(Records contained in a dataset)

•••

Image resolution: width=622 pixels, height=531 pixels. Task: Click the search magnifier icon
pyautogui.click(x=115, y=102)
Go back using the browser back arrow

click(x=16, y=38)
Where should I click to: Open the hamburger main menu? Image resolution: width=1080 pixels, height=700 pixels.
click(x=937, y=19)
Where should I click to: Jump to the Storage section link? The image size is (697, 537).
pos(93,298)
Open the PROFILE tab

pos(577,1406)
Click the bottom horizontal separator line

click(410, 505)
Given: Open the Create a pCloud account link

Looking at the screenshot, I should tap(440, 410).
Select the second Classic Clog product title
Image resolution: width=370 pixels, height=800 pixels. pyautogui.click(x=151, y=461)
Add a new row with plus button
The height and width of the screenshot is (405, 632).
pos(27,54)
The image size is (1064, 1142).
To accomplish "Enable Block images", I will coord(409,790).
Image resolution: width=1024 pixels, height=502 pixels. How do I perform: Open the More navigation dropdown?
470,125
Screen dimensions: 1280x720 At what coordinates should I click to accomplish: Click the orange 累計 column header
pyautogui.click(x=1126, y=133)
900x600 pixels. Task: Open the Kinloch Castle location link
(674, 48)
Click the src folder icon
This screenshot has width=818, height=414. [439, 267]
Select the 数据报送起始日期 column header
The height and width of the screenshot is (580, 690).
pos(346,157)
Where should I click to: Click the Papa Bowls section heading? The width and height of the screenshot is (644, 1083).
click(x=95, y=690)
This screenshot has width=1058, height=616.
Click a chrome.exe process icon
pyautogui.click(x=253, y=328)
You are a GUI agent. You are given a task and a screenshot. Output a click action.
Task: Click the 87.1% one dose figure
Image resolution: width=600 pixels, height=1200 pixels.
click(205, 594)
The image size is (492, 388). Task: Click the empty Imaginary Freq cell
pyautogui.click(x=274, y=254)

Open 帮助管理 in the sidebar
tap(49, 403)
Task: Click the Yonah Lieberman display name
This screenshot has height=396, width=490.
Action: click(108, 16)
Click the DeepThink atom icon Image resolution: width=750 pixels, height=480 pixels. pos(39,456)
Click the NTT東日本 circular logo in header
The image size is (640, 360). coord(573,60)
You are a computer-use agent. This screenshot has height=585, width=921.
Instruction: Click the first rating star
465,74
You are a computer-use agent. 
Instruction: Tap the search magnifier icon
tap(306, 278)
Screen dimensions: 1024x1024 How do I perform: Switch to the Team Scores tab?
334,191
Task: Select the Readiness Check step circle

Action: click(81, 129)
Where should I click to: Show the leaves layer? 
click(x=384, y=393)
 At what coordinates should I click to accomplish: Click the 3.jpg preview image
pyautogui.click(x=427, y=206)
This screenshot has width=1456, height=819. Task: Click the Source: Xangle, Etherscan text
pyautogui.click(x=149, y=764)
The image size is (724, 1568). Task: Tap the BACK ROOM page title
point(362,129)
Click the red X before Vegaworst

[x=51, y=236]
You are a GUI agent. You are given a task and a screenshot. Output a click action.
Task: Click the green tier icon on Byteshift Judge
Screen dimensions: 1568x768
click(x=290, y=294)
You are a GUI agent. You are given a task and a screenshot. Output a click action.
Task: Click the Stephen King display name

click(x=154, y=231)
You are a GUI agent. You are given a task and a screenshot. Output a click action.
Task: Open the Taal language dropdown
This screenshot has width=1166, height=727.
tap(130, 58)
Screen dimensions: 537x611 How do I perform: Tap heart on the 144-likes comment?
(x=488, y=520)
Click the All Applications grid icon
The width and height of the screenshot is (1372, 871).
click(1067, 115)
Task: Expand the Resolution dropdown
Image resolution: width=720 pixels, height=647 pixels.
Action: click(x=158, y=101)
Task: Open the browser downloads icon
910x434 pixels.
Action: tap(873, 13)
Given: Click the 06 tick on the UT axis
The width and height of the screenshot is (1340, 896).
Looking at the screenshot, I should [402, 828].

•••

Copy down every line of the entries containing the word "computer".

You are a computer-use agent. This screenshot has height=585, width=921.
You are a computer-use agent. 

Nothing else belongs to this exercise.